One of the priorities for us as a family in our move from the Philadelphia area to the Phoenix area was to get out of the “normal” work week system. After doing the numbers, it turned out that I only got to see my kids 4 hours a day. We just weren’t okay with that. So, after accepting much less pay than before, I am now home twice as much as before. There are some Dads who would love to be home more with their family. But I have to admit that being home more has been an incredible challenge for me. It has revealed things about me that I wish were not true. Here are the top 5 things being home more is teaching me, in no particular order:
1. I Don’t Know How to be Home: I have never viewed my physical house as a place to just be. My house wasn’t a place to hang out or be with my family, it was just home base; where you kept your stuff and your food. In fact, being home always meant that you were missing out on something “out there.” Now that I am home in the middle of the day I am forced to make my house a place to be, not just a place of transition. And if I am honest with myself, it’s incredibly hard. And I think I knew that it would be, which is why I often used work as an escape.
2. I Find Too Much of My Value in Accomplishment: I often find myself getting impatient with my kids. And I often discover that my impatience is because I have things in the back of my mind that I want to get done . . . and they are keeping me from it. Spending more time with my kids has revealed that I am steeped in the American idea that I am only valuable insofar as I am accomplishing things. And when I cling to this view of my identity I can’t help but see “being with” my kids and my wife, at home, as “getting in the way” of my accomplishments. They are teaching me to find my value and identity in something other than my public positions and accomplishments.
3. I Have a Need to Be in Control: I am appalled at how often I get frustrated, impatient, and flat-out angry at my three kids. When I was only home for a few hours a day, it was easy to ignore those ugly parts of me. Now that I am home more, I am confronted with my self-absorption, unrealistic expectations, and impatience. And at the root of it all is my need to control things. As much as I hate it, I am learning that there are a lot of things in my life outside my control *gasp*.
4. I am Practically Useless: I have learned that I have almost no skill that involves more than my brain. If ever there was an apocalyptic event that left us in primitive survival mode, I would immediately fall to the bottom of the evolutionary chain and be completely dependent on my wife.
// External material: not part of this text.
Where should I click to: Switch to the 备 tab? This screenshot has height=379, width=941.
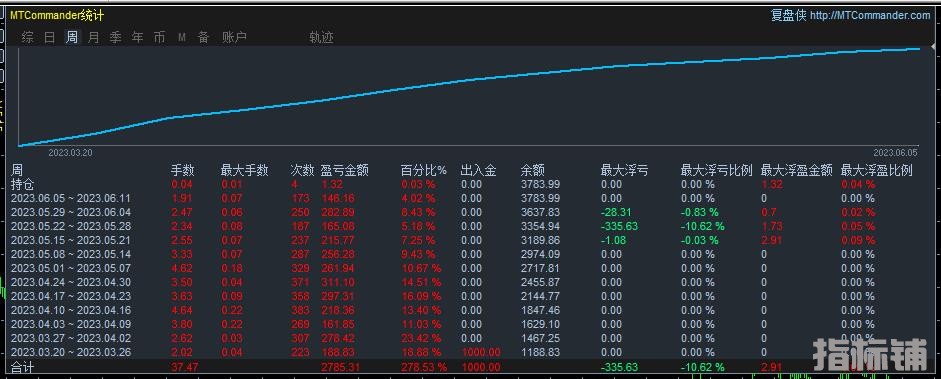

5. I Don’t Look for God in the Everyday: Being home has humbled me. Before, I looked for God primarily in theological debate and argument, in reading textbooks and writing treatises. I saw him in the complexity. But now I am beginning to see him in the very simple. I am beginning to see God in everyday relationships, a smile from my daughter and a laugh from my sons. I am starting to see glimpses of God in doing the incredibly difficult work of teaching my kids to do the right thing and not just punishing them for doing the wrong. I find him in an episode of Shaun the Sheep and doing shadow puppets before bed. It has humbled me to realize that I do not have privileged access to God because of my education. Instead, perhaps my education has hindered me from seeing him in it all.
13Then people brought little children to Jesus for him to place his hands on them and pray for them. But the disciples rebuked them. 14 Jesus said, “Let the little children come to me, and do not hinder them, for the kingdom of heaven belongs to such as these.” 15 When he had placed his hands on them, he went on from there.